[Task to complete]
Please copy out the data below line by line, keeping every character unchanged.

[Data provided]
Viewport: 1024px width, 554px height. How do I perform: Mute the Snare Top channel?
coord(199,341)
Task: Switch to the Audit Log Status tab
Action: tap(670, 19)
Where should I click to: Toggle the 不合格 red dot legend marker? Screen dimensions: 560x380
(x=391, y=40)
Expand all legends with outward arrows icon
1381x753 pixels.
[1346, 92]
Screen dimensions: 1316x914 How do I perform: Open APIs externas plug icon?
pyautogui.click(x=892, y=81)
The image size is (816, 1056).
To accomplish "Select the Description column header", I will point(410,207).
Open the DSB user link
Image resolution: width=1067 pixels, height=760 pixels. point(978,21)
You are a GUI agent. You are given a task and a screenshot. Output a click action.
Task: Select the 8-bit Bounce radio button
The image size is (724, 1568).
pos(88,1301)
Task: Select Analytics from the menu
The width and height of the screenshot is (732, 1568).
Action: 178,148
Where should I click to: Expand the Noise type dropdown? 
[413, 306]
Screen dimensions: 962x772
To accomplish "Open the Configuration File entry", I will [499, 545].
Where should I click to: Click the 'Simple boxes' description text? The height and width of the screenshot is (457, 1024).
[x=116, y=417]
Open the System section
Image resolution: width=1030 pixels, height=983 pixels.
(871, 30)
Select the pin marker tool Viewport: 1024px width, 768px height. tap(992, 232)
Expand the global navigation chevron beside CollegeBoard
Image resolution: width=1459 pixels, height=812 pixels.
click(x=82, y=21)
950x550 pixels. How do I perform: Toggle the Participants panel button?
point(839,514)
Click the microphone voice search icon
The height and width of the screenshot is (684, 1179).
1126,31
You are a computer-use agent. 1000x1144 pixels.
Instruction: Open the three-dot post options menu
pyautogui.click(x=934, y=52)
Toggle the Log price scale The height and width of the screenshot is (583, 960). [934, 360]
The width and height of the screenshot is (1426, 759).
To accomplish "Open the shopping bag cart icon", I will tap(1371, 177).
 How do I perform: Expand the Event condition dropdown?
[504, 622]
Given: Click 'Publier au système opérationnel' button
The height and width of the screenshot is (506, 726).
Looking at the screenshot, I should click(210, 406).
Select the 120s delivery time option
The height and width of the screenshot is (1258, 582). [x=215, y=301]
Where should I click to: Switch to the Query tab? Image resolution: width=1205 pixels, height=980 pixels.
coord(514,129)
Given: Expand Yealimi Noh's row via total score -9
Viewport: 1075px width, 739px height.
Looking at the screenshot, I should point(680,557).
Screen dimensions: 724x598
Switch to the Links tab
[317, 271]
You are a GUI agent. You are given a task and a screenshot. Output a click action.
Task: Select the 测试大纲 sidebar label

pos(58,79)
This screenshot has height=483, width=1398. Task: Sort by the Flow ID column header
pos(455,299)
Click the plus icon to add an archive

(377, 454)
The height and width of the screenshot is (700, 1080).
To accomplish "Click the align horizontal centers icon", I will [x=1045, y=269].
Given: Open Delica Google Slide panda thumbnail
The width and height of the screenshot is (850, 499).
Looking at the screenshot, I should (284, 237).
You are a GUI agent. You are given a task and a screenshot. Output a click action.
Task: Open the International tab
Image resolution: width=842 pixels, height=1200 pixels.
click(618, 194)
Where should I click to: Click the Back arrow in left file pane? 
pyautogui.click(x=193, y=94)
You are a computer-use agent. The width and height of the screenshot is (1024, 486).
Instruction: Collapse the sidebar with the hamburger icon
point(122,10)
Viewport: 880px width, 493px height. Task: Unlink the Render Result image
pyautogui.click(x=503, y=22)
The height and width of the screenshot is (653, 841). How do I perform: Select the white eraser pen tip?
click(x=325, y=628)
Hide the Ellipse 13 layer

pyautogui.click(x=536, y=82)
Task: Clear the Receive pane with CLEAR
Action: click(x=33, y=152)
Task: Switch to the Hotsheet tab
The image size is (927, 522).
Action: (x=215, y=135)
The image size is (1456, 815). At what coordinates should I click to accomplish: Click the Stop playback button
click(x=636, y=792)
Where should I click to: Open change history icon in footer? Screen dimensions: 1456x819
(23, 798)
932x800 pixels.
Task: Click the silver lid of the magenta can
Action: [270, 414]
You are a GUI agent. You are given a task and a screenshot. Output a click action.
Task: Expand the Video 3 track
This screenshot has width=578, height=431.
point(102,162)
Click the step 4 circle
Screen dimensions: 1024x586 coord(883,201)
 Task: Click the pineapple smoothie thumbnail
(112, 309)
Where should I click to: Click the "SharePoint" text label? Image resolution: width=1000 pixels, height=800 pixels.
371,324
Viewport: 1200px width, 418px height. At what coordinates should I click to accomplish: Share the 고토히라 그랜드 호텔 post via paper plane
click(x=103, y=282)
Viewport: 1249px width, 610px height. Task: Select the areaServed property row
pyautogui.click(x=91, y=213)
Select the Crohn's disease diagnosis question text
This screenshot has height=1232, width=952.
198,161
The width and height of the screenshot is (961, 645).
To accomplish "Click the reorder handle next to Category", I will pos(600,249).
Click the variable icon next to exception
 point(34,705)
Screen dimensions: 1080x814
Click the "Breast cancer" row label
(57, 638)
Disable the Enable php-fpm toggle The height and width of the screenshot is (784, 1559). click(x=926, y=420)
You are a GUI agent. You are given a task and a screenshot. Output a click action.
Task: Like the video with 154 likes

[Result below]
Viewport: 1024px width, 554px height. How do I perform: Mute the Snare Top channel?
coord(199,341)
Task: Switch to the Audit Log Status tab
Action: tap(670, 19)
Where should I click to: Toggle the 不合格 red dot legend marker? Screen dimensions: 560x380
(x=391, y=40)
Expand all legends with outward arrows icon
1381x753 pixels.
[1346, 92]
Screen dimensions: 1316x914 How do I perform: Open APIs externas plug icon?
pyautogui.click(x=892, y=81)
The image size is (816, 1056).
To accomplish "Select the Description column header", I will point(410,207).
Open the DSB user link
Image resolution: width=1067 pixels, height=760 pixels. point(978,21)
You are a GUI agent. You are given a task and a screenshot. Output a click action.
Task: Select the 8-bit Bounce radio button
The image size is (724, 1568).
pos(88,1301)
Task: Select Analytics from the menu
The width and height of the screenshot is (732, 1568).
Action: 178,148
Where should I click to: Expand the Noise type dropdown? 
[413, 306]
Screen dimensions: 962x772
To accomplish "Open the Configuration File entry", I will [499, 545].
Where should I click to: Click the 'Simple boxes' description text? The height and width of the screenshot is (457, 1024).
[x=116, y=417]
Open the System section
Image resolution: width=1030 pixels, height=983 pixels.
(871, 30)
Select the pin marker tool Viewport: 1024px width, 768px height. tap(992, 232)
Expand the global navigation chevron beside CollegeBoard
Image resolution: width=1459 pixels, height=812 pixels.
click(x=82, y=21)
950x550 pixels. How do I perform: Toggle the Participants panel button?
point(839,514)
Click the microphone voice search icon
The height and width of the screenshot is (684, 1179).
1126,31
You are a computer-use agent. 1000x1144 pixels.
Instruction: Open the three-dot post options menu
pyautogui.click(x=934, y=52)
Toggle the Log price scale The height and width of the screenshot is (583, 960). [934, 360]
The width and height of the screenshot is (1426, 759).
To accomplish "Open the shopping bag cart icon", I will tap(1371, 177).
 How do I perform: Expand the Event condition dropdown?
[504, 622]
Given: Click 'Publier au système opérationnel' button
The height and width of the screenshot is (506, 726).
Looking at the screenshot, I should click(210, 406).
Select the 120s delivery time option
The height and width of the screenshot is (1258, 582). [x=215, y=301]
Where should I click to: Switch to the Query tab? Image resolution: width=1205 pixels, height=980 pixels.
coord(514,129)
Given: Expand Yealimi Noh's row via total score -9
Viewport: 1075px width, 739px height.
Looking at the screenshot, I should point(680,557).
Screen dimensions: 724x598
Switch to the Links tab
[317, 271]
You are a GUI agent. You are given a task and a screenshot. Output a click action.
Task: Select the 测试大纲 sidebar label

pos(58,79)
This screenshot has height=483, width=1398. Task: Sort by the Flow ID column header
pos(455,299)
Click the plus icon to add an archive

(377, 454)
The height and width of the screenshot is (700, 1080).
To accomplish "Click the align horizontal centers icon", I will [x=1045, y=269].
Given: Open Delica Google Slide panda thumbnail
The width and height of the screenshot is (850, 499).
Looking at the screenshot, I should (284, 237).
You are a GUI agent. You are given a task and a screenshot. Output a click action.
Task: Open the International tab
Image resolution: width=842 pixels, height=1200 pixels.
click(618, 194)
Where should I click to: Click the Back arrow in left file pane? 
pyautogui.click(x=193, y=94)
You are a computer-use agent. The width and height of the screenshot is (1024, 486).
Instruction: Collapse the sidebar with the hamburger icon
point(122,10)
Viewport: 880px width, 493px height. Task: Unlink the Render Result image
pyautogui.click(x=503, y=22)
The height and width of the screenshot is (653, 841). How do I perform: Select the white eraser pen tip?
click(x=325, y=628)
Hide the Ellipse 13 layer

pyautogui.click(x=536, y=82)
Task: Clear the Receive pane with CLEAR
Action: click(x=33, y=152)
Task: Switch to the Hotsheet tab
The image size is (927, 522).
Action: (x=215, y=135)
The image size is (1456, 815). At what coordinates should I click to accomplish: Click the Stop playback button
click(x=636, y=792)
Where should I click to: Open change history icon in footer? Screen dimensions: 1456x819
(23, 798)
932x800 pixels.
Task: Click the silver lid of the magenta can
Action: [270, 414]
You are a GUI agent. You are given a task and a screenshot. Output a click action.
Task: Expand the Video 3 track
This screenshot has width=578, height=431.
point(102,162)
Click the step 4 circle
Screen dimensions: 1024x586 coord(883,201)
 Task: Click the pineapple smoothie thumbnail
(112, 309)
Where should I click to: Click the "SharePoint" text label? Image resolution: width=1000 pixels, height=800 pixels.
371,324
Viewport: 1200px width, 418px height. At what coordinates should I click to accomplish: Share the 고토히라 그랜드 호텔 post via paper plane
click(x=103, y=282)
Viewport: 1249px width, 610px height. Task: Select the areaServed property row
pyautogui.click(x=91, y=213)
Select the Crohn's disease diagnosis question text
This screenshot has height=1232, width=952.
198,161
The width and height of the screenshot is (961, 645).
To accomplish "Click the reorder handle next to Category", I will pos(600,249).
Click the variable icon next to exception
 point(34,705)
Screen dimensions: 1080x814
Click the "Breast cancer" row label
(57, 638)
Disable the Enable php-fpm toggle The height and width of the screenshot is (784, 1559). click(x=926, y=420)
You are a GUI agent. You are given a task and a screenshot. Output a click action.
Task: Like the video with 154 likes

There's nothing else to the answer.